Figure 1i,j illustrate the sideview of quasi-static compression finite element analysis results of single cell hybrid materials, in which only the horizontal stress contour plot of the built-in ceramic is shown. Conventional and re-entrant hexagonal metal ceramic composite structures are subject to vertical compression at a loading speed of 0.004 mm/s. In the numerical calculation of quasi-static compression, the constitutive model of the outer metal frame used in the FEM model is the Johnson–Cook model [28] and the constitutive model of inner ceramic in the FEM model is the Drucker–Prager Cap model [29]. The FEM model of built-in ceramic was simulated with brick (C3D8R) elements with max Warpage = 0, max aspect ratio = 5.44, max Skew = 0, min Jacobian = 0.712, min angle = 60° and max Angle = 60°. Figure 1i,j also shows the contour of horizontal stress within ceramic materials. At the beginning of compression, for the ceramic in the ordinary honeycomb, 73.3% of the volume is transversely compressed and the average horizontal stress is −12.8 MPa, and this value is 85.4% for the transversely compressed re-entrant honeycomb. The average horizontal stress is −108.3 MPa. For the ceramic within the ordinary honeycomb, the horizontal stress of most ceramic elements is between (−100, +27) MPa. However, for the ceramic in the re-entrant honeycomb, the horizontal stress of the ceramic phase is relatively evenly distributed between (−450, +27) MPa.

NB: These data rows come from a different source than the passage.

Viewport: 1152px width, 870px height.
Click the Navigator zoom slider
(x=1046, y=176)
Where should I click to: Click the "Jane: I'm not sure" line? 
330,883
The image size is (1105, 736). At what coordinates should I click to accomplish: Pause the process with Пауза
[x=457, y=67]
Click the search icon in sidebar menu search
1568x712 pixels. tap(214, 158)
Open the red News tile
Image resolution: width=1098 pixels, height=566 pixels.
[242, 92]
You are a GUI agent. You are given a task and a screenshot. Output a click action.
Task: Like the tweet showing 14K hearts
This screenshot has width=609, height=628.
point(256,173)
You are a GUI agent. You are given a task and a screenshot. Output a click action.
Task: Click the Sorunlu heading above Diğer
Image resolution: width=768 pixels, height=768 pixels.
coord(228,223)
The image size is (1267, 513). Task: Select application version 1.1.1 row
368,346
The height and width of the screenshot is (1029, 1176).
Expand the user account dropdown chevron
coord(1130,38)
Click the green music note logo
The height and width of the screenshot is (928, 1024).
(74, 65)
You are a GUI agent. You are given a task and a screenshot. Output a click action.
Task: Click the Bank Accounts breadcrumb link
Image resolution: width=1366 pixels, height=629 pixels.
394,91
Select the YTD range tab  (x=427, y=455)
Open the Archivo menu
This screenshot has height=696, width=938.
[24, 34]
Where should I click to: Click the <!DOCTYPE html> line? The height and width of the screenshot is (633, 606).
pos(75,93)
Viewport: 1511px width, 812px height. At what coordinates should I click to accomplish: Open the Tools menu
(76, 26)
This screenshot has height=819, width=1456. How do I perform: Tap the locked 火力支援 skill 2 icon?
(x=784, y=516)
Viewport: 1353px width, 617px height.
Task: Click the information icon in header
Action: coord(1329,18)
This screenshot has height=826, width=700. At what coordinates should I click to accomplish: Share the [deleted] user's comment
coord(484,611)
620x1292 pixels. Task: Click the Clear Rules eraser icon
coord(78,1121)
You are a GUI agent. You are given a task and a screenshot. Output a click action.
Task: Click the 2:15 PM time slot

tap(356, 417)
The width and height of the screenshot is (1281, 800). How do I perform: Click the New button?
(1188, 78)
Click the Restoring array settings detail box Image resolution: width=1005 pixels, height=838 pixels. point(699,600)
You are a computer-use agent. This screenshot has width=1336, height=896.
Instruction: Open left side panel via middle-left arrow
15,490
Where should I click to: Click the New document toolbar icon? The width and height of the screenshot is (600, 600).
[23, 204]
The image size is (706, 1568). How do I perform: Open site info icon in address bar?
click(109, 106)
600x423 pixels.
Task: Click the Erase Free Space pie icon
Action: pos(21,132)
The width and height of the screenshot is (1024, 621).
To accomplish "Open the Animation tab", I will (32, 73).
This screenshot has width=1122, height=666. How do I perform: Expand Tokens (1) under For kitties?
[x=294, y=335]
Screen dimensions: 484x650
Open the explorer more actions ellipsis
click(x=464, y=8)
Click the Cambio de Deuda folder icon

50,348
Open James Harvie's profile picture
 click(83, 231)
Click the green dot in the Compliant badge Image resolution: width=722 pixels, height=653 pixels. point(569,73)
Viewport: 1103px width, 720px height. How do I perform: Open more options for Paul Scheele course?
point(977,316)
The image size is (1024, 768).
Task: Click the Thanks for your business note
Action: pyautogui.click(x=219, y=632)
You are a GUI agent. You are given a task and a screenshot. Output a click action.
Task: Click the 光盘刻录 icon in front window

At the moment of compression failure, for the ceramic in the ordinary honeycomb, 60.0% of the volume is transversely compressed and the average horizontal stress is −9.7 MPa, while this value is 90.2% in the re-entrant hexagonal honeycomb, and the average horizontal stress is −141.3 MPa. With the increase in compression loading, the ceramics in the re-entrant honeycomb structure endure larger horizontal compressive stress.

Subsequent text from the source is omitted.